This article was very good! I agree with Shelly's advice to listen to what the doctors say about the negative but strive to overcome and go above what they expect. It has helped my daughter with a TBI to achieve more each day. Just don't forget it takes time and rest for the patient.

Great story, Bonnie.  My son, Shane is still recovering from his TBI from 2010.  He is about the same age as Ryan.  Ryan is blessed to have such amazing parents on the same page.  I know that helps us in the day to day here at our house.

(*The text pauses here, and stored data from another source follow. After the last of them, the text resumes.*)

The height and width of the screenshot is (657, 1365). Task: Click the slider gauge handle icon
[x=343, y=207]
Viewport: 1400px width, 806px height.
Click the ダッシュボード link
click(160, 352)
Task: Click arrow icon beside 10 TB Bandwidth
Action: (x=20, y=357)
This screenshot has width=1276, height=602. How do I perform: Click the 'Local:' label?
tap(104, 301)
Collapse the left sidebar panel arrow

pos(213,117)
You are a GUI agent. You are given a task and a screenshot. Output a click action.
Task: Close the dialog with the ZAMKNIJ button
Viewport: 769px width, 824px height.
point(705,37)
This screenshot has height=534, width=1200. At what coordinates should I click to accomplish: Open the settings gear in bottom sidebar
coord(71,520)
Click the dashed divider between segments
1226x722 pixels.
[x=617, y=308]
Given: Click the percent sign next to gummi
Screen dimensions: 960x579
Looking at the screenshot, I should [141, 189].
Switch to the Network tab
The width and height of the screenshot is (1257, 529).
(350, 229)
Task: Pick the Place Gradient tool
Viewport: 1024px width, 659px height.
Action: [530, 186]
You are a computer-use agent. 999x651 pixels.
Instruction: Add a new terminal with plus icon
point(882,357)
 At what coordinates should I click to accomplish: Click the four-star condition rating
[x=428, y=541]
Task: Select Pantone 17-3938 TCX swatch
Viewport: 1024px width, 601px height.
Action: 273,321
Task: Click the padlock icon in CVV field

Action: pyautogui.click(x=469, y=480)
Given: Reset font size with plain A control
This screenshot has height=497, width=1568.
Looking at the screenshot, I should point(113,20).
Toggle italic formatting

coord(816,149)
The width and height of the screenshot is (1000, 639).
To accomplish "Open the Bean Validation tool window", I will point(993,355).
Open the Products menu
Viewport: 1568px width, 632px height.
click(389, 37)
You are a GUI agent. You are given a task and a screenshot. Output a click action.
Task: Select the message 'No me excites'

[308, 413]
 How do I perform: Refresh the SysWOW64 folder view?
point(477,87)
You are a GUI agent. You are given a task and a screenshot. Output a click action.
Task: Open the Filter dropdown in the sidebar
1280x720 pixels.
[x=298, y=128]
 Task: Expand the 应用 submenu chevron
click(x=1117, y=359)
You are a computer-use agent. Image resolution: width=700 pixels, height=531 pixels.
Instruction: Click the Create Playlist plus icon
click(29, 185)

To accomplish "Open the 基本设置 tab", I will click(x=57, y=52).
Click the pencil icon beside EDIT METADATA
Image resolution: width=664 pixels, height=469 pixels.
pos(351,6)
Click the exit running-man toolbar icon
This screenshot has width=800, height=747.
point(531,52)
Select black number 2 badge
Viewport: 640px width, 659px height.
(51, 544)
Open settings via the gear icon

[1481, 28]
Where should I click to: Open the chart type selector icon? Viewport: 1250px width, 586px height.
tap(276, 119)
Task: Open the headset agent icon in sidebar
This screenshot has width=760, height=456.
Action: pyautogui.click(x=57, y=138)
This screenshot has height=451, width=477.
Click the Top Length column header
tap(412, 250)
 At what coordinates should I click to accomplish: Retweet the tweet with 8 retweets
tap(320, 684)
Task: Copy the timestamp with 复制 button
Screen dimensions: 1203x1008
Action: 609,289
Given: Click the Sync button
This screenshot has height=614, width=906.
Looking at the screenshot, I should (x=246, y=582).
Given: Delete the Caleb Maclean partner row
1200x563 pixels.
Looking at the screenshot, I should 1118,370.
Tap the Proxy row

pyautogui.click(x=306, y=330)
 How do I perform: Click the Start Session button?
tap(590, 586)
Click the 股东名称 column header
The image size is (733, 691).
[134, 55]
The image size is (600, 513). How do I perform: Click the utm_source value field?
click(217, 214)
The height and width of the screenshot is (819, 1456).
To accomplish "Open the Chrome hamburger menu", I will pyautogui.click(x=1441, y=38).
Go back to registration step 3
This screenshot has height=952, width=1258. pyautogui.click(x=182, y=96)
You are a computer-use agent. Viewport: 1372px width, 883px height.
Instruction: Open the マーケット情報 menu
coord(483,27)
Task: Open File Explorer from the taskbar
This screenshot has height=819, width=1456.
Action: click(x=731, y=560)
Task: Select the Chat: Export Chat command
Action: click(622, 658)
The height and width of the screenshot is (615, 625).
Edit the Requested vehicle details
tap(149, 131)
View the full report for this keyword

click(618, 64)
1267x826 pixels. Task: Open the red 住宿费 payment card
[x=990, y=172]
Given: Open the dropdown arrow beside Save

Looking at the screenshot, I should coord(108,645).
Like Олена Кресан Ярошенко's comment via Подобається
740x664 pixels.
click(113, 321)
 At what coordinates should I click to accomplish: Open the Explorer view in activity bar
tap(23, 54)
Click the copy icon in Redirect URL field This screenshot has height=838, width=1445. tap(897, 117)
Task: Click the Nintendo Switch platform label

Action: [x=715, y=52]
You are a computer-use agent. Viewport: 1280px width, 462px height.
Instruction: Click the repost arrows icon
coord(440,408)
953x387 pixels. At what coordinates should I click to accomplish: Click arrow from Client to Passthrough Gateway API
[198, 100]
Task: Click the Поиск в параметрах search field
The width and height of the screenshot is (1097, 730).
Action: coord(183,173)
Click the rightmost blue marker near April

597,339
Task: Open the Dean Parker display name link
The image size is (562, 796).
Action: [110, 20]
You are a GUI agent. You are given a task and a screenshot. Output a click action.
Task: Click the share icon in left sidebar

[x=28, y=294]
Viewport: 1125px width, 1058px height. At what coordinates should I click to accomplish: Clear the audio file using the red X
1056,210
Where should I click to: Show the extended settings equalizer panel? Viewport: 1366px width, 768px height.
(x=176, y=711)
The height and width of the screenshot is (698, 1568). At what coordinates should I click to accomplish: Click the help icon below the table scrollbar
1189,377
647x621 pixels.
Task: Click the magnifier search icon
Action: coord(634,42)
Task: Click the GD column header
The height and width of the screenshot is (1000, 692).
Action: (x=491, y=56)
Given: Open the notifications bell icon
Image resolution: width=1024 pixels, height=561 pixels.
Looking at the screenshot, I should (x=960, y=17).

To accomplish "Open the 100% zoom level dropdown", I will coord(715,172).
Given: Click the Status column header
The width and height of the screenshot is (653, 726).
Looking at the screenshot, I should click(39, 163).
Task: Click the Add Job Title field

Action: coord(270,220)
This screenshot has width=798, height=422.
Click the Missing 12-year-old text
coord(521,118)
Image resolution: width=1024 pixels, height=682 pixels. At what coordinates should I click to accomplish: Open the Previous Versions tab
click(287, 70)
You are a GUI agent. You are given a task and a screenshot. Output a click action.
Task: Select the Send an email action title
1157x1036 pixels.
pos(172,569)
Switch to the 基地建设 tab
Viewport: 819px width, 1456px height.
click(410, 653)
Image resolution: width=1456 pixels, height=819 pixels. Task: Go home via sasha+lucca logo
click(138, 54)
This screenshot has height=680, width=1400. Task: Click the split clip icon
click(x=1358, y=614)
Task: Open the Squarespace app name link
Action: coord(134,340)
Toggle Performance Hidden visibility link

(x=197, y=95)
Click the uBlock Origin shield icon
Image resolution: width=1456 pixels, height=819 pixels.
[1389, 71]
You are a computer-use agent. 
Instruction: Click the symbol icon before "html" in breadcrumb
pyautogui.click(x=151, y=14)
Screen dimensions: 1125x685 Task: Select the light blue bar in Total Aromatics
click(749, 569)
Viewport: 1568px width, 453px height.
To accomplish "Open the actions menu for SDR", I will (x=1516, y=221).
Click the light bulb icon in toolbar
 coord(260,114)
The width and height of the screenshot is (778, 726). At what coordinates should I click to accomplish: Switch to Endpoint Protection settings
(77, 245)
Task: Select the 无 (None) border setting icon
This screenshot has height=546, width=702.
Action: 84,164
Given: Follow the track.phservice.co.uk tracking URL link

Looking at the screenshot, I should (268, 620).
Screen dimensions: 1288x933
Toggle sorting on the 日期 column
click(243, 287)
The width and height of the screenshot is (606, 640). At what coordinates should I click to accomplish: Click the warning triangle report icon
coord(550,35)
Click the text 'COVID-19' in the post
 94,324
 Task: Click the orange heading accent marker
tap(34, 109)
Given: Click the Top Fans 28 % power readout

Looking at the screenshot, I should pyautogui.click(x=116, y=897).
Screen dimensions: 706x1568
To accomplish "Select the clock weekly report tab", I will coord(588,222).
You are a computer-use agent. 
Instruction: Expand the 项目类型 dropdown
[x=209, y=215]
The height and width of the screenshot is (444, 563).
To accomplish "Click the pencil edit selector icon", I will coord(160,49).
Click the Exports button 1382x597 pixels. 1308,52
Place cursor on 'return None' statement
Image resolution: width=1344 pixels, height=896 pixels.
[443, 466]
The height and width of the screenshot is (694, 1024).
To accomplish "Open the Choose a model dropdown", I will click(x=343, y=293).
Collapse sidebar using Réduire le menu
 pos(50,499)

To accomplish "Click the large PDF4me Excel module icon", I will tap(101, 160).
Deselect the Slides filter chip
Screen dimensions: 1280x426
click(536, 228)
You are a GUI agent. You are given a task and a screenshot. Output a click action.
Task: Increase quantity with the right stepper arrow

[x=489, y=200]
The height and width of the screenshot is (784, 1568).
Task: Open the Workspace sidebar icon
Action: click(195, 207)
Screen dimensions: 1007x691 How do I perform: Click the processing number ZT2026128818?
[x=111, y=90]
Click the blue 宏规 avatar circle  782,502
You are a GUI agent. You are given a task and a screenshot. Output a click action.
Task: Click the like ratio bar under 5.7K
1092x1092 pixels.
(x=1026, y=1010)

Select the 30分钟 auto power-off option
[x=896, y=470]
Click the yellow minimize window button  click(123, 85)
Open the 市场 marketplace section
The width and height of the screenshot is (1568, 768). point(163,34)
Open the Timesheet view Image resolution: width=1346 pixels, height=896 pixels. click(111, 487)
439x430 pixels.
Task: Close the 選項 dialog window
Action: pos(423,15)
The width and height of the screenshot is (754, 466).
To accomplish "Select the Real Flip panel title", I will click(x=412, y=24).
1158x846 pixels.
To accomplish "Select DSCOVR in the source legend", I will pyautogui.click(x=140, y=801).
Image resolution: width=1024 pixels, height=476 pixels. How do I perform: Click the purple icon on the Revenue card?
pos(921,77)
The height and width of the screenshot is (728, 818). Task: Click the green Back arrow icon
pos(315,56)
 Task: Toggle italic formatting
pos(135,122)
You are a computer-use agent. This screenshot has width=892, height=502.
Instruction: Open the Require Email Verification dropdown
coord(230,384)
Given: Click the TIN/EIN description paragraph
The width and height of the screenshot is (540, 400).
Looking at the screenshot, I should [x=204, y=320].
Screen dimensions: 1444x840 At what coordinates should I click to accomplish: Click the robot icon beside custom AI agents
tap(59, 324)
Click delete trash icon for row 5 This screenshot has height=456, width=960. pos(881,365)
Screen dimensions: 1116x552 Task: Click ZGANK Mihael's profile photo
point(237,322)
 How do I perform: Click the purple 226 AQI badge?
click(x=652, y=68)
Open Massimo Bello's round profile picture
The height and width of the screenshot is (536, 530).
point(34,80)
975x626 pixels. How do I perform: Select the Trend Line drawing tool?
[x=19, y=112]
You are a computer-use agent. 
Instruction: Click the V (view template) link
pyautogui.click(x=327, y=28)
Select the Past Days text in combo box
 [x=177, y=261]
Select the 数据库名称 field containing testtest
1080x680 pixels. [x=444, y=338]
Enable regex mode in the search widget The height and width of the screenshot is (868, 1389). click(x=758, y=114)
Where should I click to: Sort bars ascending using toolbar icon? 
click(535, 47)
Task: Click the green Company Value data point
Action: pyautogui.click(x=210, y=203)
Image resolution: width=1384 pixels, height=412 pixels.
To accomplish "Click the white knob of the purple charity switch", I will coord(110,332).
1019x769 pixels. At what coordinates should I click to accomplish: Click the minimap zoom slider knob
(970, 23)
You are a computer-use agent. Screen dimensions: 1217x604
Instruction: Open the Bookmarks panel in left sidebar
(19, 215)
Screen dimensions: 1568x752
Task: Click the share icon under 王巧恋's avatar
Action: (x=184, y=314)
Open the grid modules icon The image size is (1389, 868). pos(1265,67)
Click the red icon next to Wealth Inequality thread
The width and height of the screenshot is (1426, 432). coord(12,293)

As a fellow contributor to Brain Line - ( I wrote "Nourish Your Noggin! and have nutritional articles here)  and an outside of the box advocate, I would like to let Don and Shelley know about my son's visual issues.  He was unable to look at a tv, computer or even a phone screen for almost a year and a half.  Even taking him to the head NeuroOpthamologist in Boston proved to be fruitless. He literally said to me, "What exactly would you like me to do?"  (Grrr....:)
Shane had damage to his right occipital lobe and to the visual processing center of his brain - his actual vision was fine.  HOWEVER - a great woman who read my book turned us on to a Chiropractic Neurologist (national link provided below). This man was able to fix Shane's vision and sensory issues including balance and vertigo in 6 months.  He is now able to work in a very loud and busy grocery store.  (Google "functional neurology" - it's all about neuroplasticity.)  Definitely had it on my heart to pass this info along.
Tina Sullivan

"Nourish Your Noggin!"

American Chiropractic Neurology Association:

Kudos to this family for working at it together.
I love the advice you give to parents. Listen, learn but don't be discouraged by negative facts given to you from doctors...we often hear statistics that can overwhelm us: 50% of people will develop this or that, or healing will end after a year or so. I've learned from the personal experience of caring for my husband that healing goes on continually with good health habits, exercise and most of all, with family love and support. Thank you for sharing this positive story.